LABOR, DEPARTMENT OF, established as the tenth executive department by departing President William Howard Taft on 4 March 1913. Demands for a department of labor originated with a conference of labor representatives held in Louisville, Kentucky, in 1865 to deal with post–Civil War labor problems, and the National Labor Union took up the demands. Following the example of Massachusetts in 1869, thirteen other states established bureaus of labor by 1883. In 1884, the Bureau of Labor was established by statute in the Department of the Interior "to collect information upon the subject of labor." The Knights of Labor and the American Federation of Labor continued the pressure for a department. In partial response, the Bureau of Labor was elevated to independent, but noncabinet, status as the Department of Labor in 1888. Legislation in 1903 established the Department of Commerce and Labor with cabinet status, with the Bureau of Labor continuing to study labor conditions. Renamed the Bureau of Labor Statistics, the bureau was installed in the new Department of Labor in 1913.

The mission of the new department was to "foster, promote and develop the welfare of wage-earners, to improve their working conditions, and to advance their opportunities for profitable employment." Besides the Bureau of Labor Statistics, the department included the Children's Bureau and the Bureau of Immigration and Naturalization, with the addition of the Conciliation Service in 1918 and the Women's Bureau by statute in 1920. With labor legislation directed at the problems of economic depression in the 1930s, the department acquired significant administrative responsibilities for the first time. The Wagner-Peyser Act established the U.S. Employment Service in the department in 1933. Administration of working conditions for construction workers was assigned under the Davis-Bacon Act of 1931 and for other workers under the Public Contracts Act of 1936. The Fair Labor Standards Act of 1938 assigned administration of national minimum-wage levels.
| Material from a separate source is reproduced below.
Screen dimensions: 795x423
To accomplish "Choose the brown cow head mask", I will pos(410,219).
From 1958 to 1970, the Labor Department developed to address new post-war problems. Congress passed the Welfare and Pension Plans Disclosure Act and the Labor-Management Reporting and Disclosure Act in 1958–1959. Under the Manpower Development and Training Act of 1962, the department developed national policies to deal with the impact of technology on the growing labor force. Activism by liberal doctors and labor advocates prompted Congress to pass the Occupational Safety and Health Act (OSHA) of 1970, which set and enforced national standards of workplace safety and health. The Department of Labor has grown steadily, as has its functional organization, with assistant secretaries bearing line responsibility for such individual organizations as the Manpower Administration, the Labor-Management Services Administration, the Employment Standards Administration, and the Occupational and Safety Administration. The Bureau of Labor Statistics remains a separate administrative entity.
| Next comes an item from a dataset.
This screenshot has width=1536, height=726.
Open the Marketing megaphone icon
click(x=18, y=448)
The role of the Department of Labor as the representative of a specific interest—namely, workers—has been a matter for periodic discussion. Responding to the broad class mandate inherent in its creation in 1913, the U.S. Department of Labor initially—and periodically since—sought to defend workers' rights and mediate labor-management relations. As a result, the department has been one of the federal government's more controversial agencies. Given the volatile combination of class interests and partisan political conflict that it embodies, the department has seen its mission continuously modified by succeeding presidential administrations and each new secretary of labor. Although the first three secretaries of labor—from 1913 to 1933—had been officials of labor unions, since 1933 the backgrounds of the secretaries have been more diverse, including social work; government administration; and legal, academic, and management specialization in labor-management relations.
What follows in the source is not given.